DATA FOR THIS EXERCISE

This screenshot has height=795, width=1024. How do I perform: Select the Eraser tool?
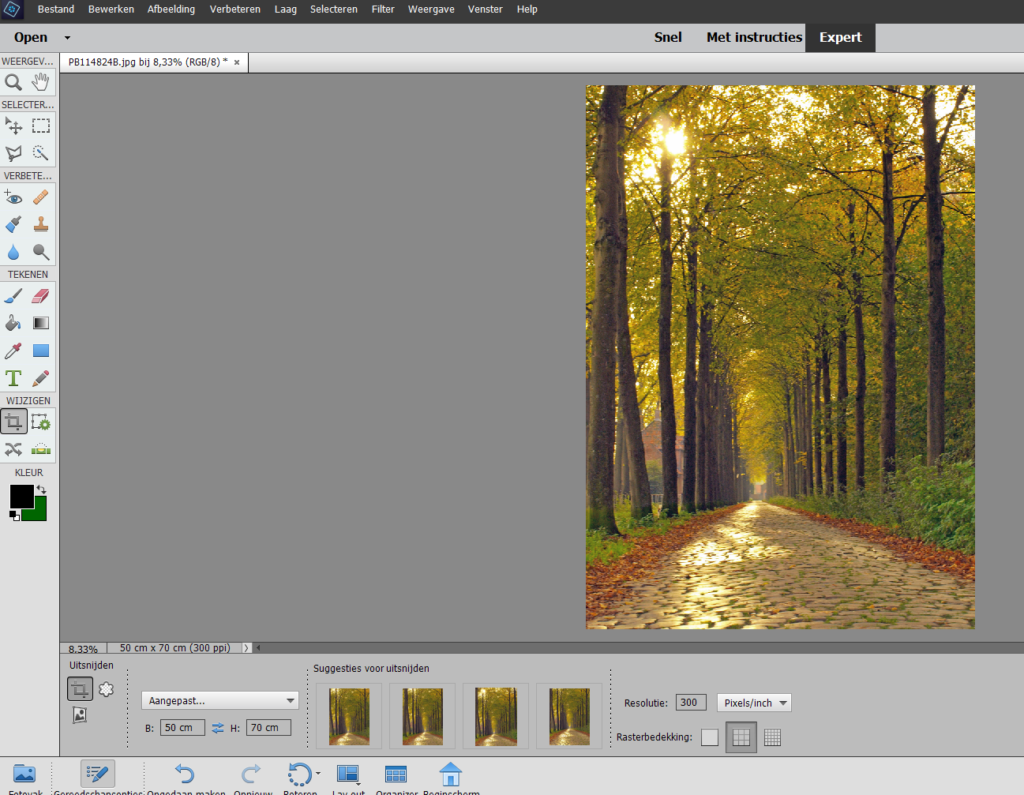coord(41,295)
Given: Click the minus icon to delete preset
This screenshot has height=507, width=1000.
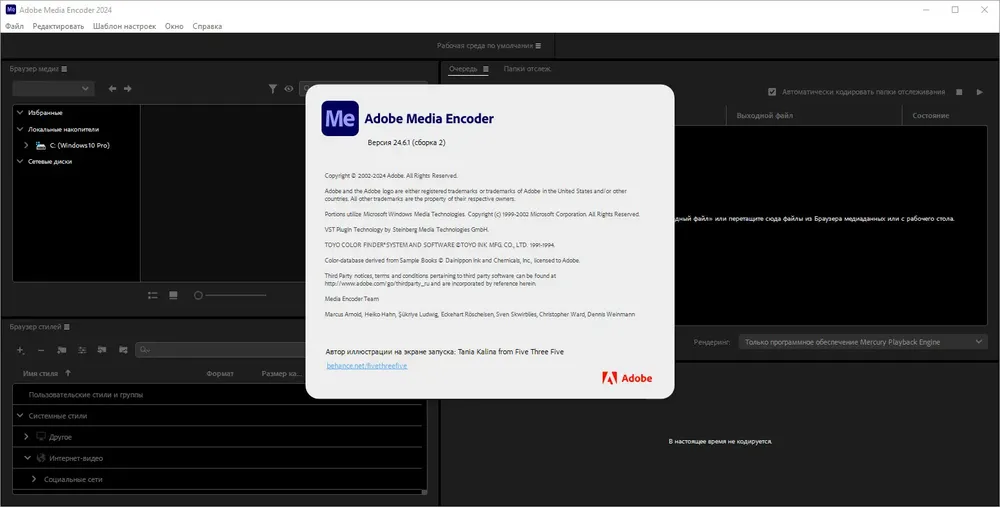Looking at the screenshot, I should (41, 350).
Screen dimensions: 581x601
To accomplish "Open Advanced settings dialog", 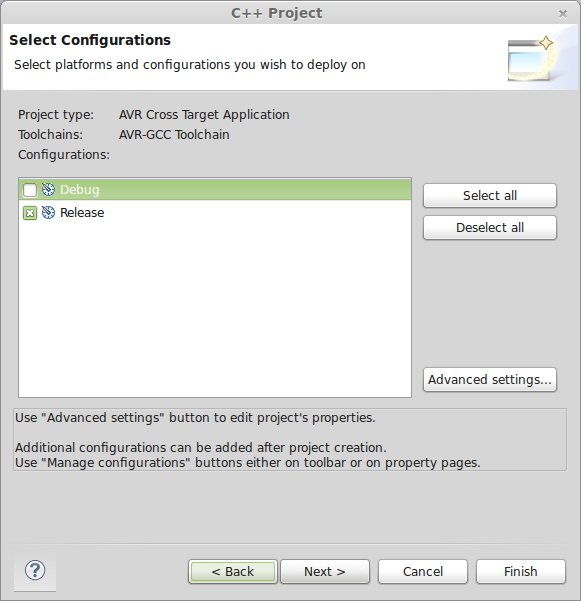I will 490,379.
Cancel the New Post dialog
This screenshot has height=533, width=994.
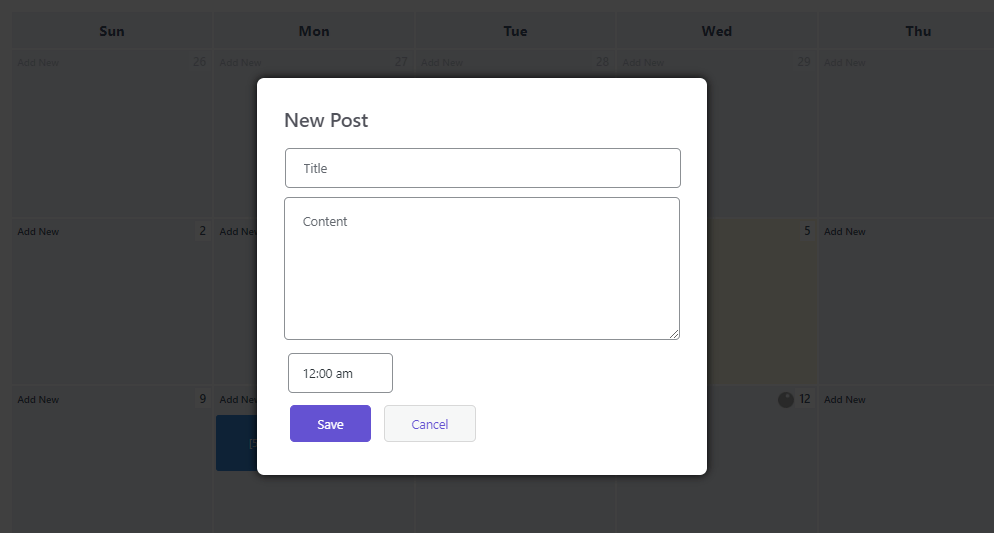point(430,424)
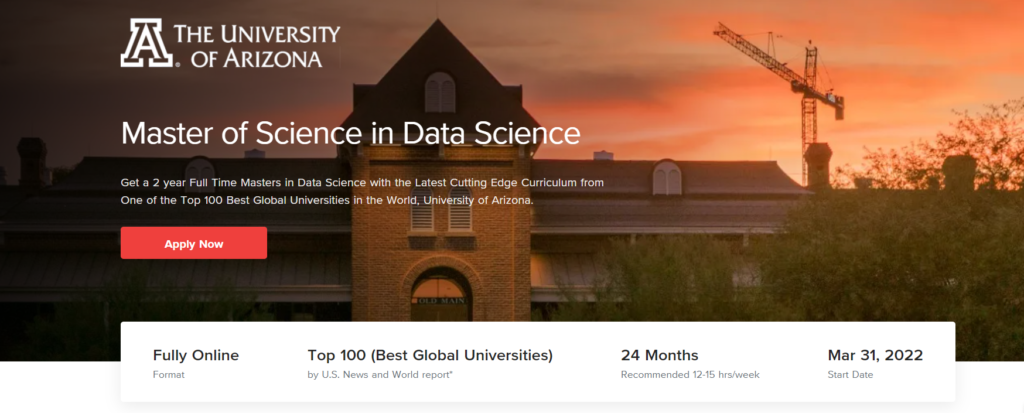The height and width of the screenshot is (413, 1024).
Task: Click the "Start Date" label
Action: [x=850, y=375]
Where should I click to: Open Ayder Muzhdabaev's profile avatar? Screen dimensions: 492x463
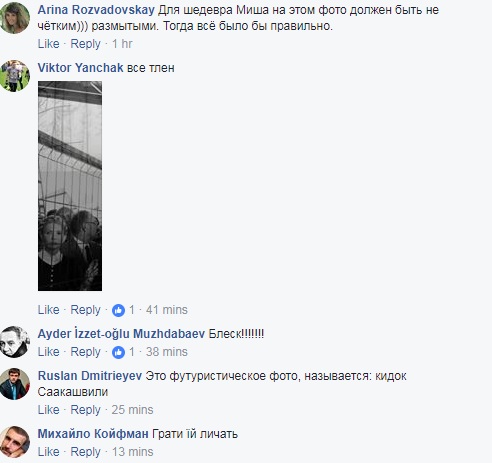pyautogui.click(x=15, y=342)
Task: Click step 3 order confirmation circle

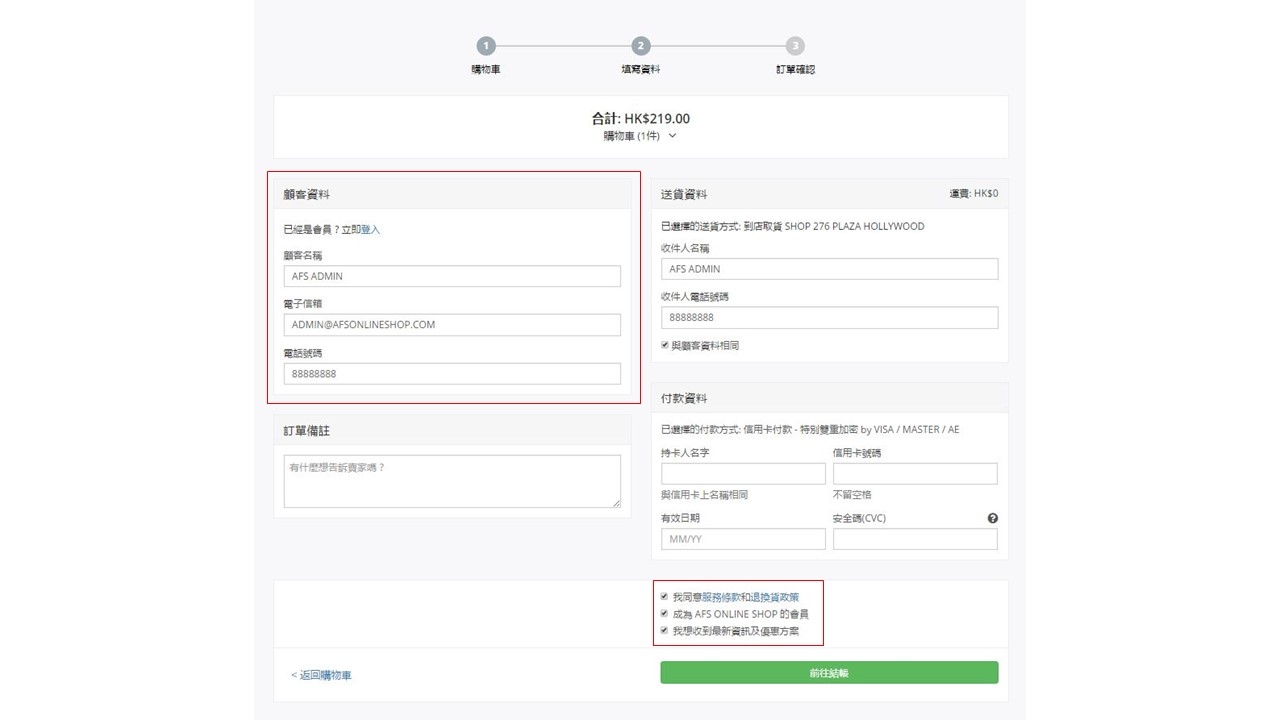Action: (x=794, y=46)
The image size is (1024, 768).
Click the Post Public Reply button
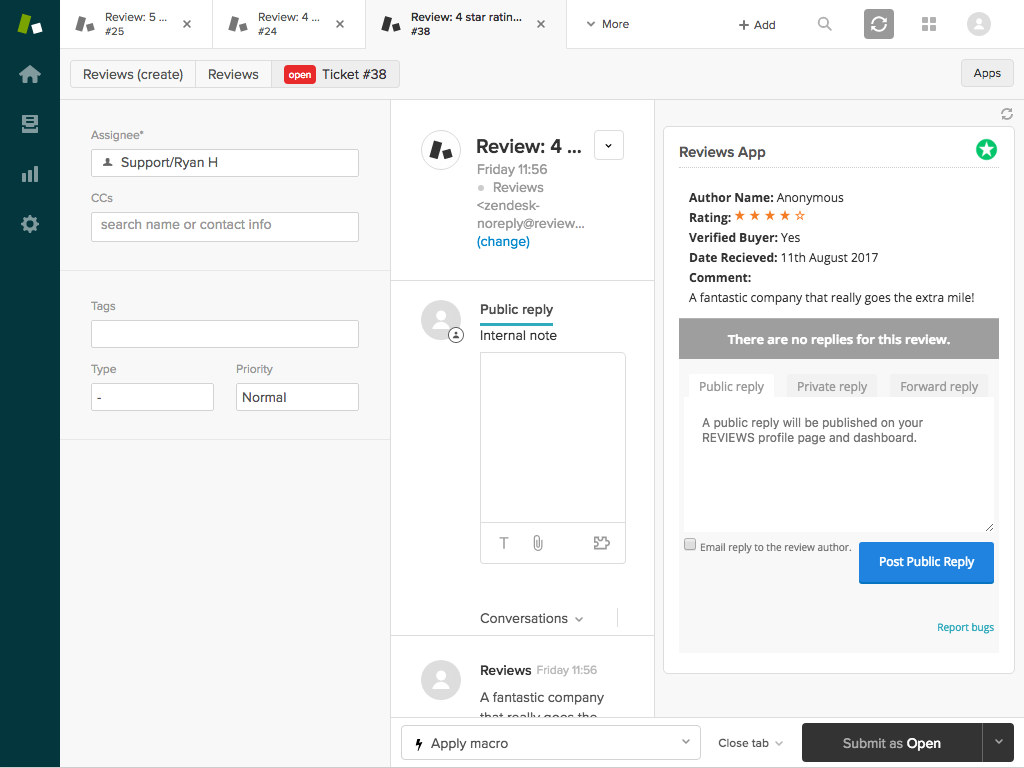(x=926, y=562)
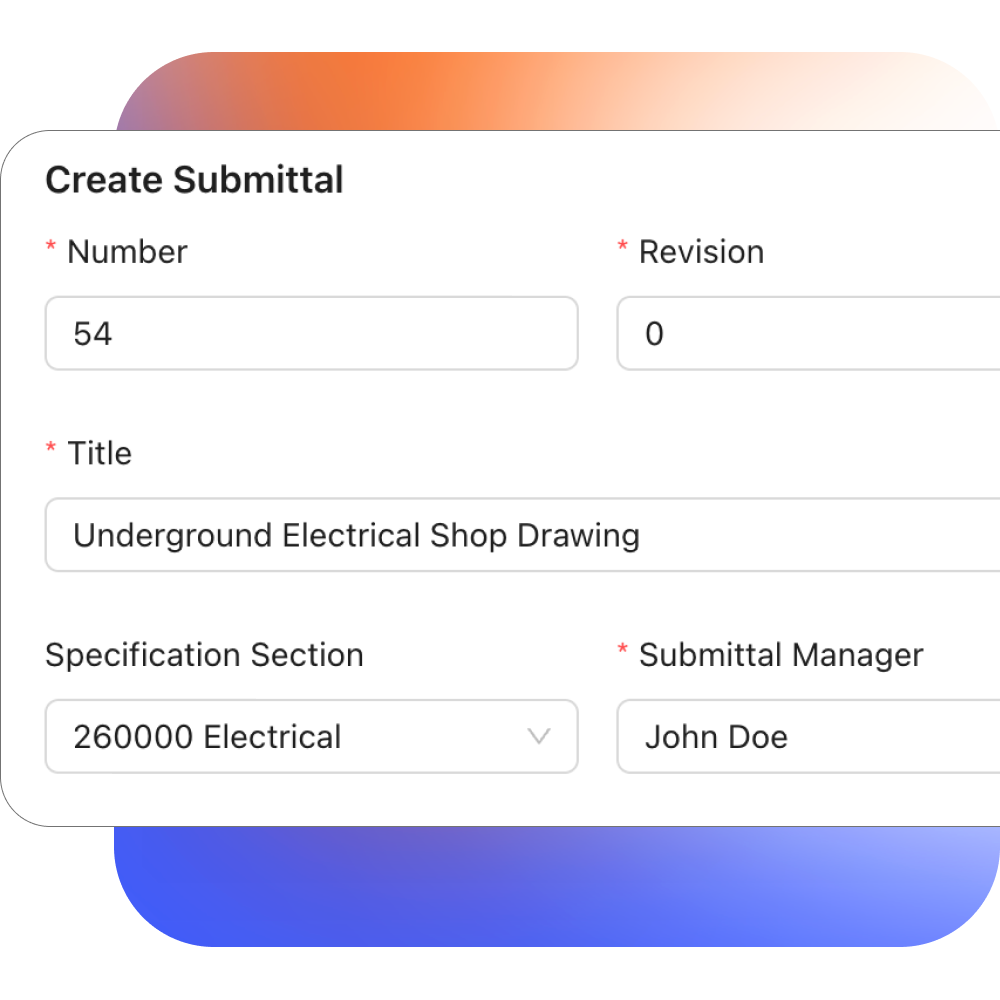The image size is (1000, 1000).
Task: Click the Title field label
Action: click(99, 453)
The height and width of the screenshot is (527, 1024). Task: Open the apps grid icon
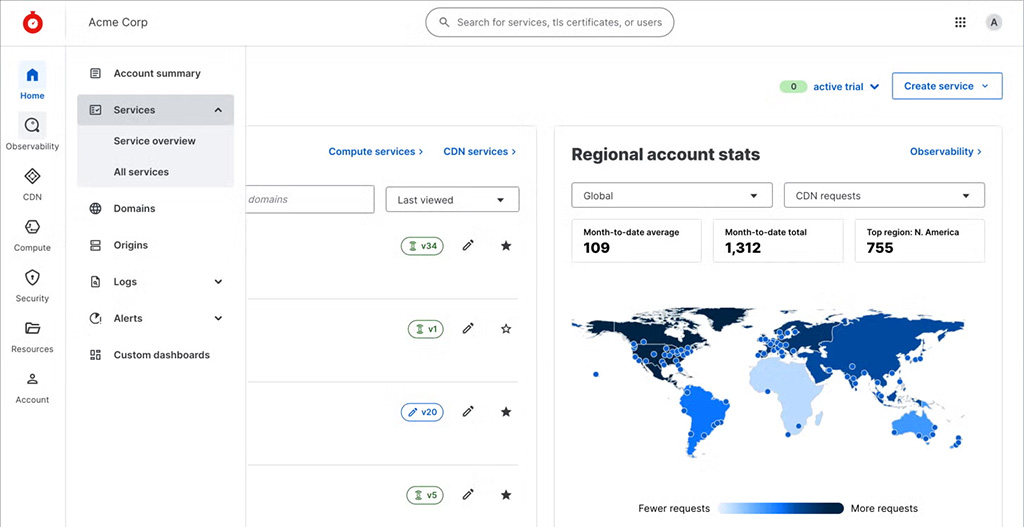click(x=960, y=22)
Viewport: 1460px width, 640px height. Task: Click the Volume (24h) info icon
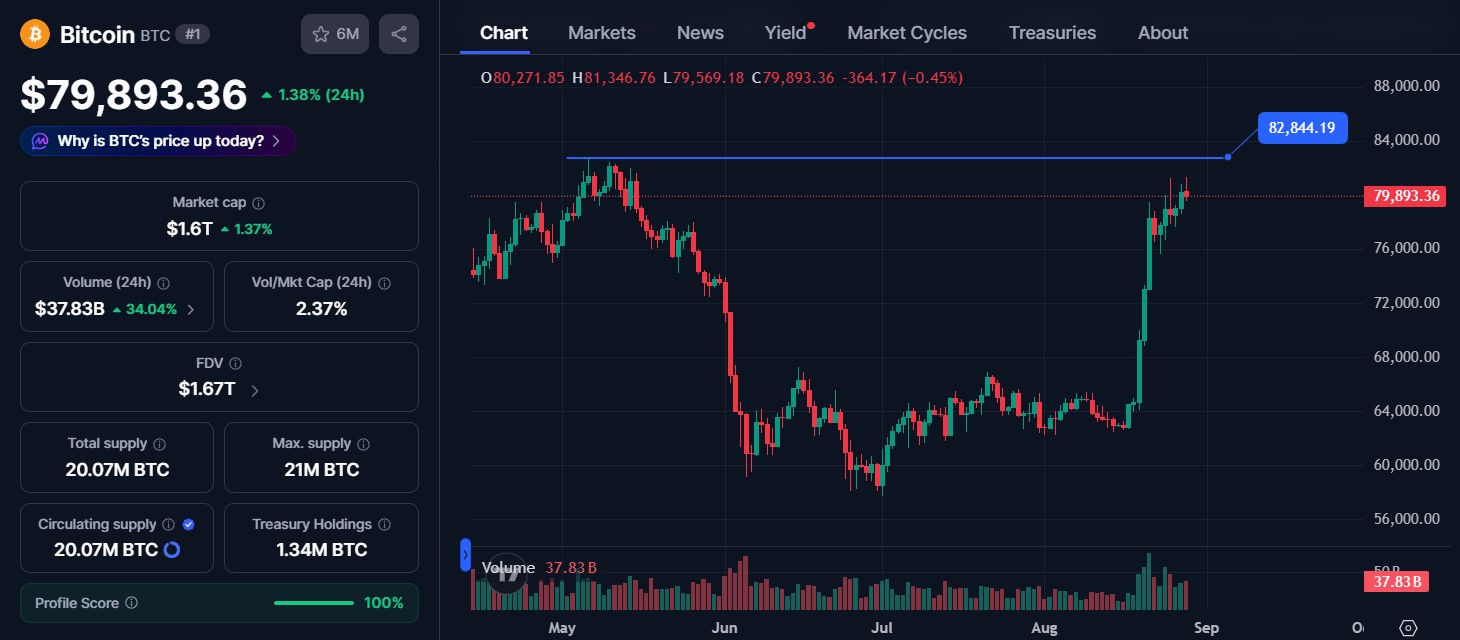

WHAT THIS TASK INVOLVES
Can you quote exactly, and only, the lines from the one containing "Where should I" through the last line of the records above, keeping both ends and leaving out any pictures?

RESULT FOR THIS EXERCISE
Where should I click to: Open Ayder Muzhdabaev's profile avatar? Screen dimensions: 492x463
pyautogui.click(x=15, y=342)
Task: Click step 3 order confirmation circle

Action: (x=794, y=46)
The image size is (1024, 768).
Click the Post Public Reply button
(x=926, y=562)
The image size is (1000, 1000).
Task: Click the Title field label
Action: click(99, 453)
The height and width of the screenshot is (527, 1024). Task: Open the apps grid icon
click(x=960, y=22)
Viewport: 1460px width, 640px height. Task: Click the Volume (24h) info icon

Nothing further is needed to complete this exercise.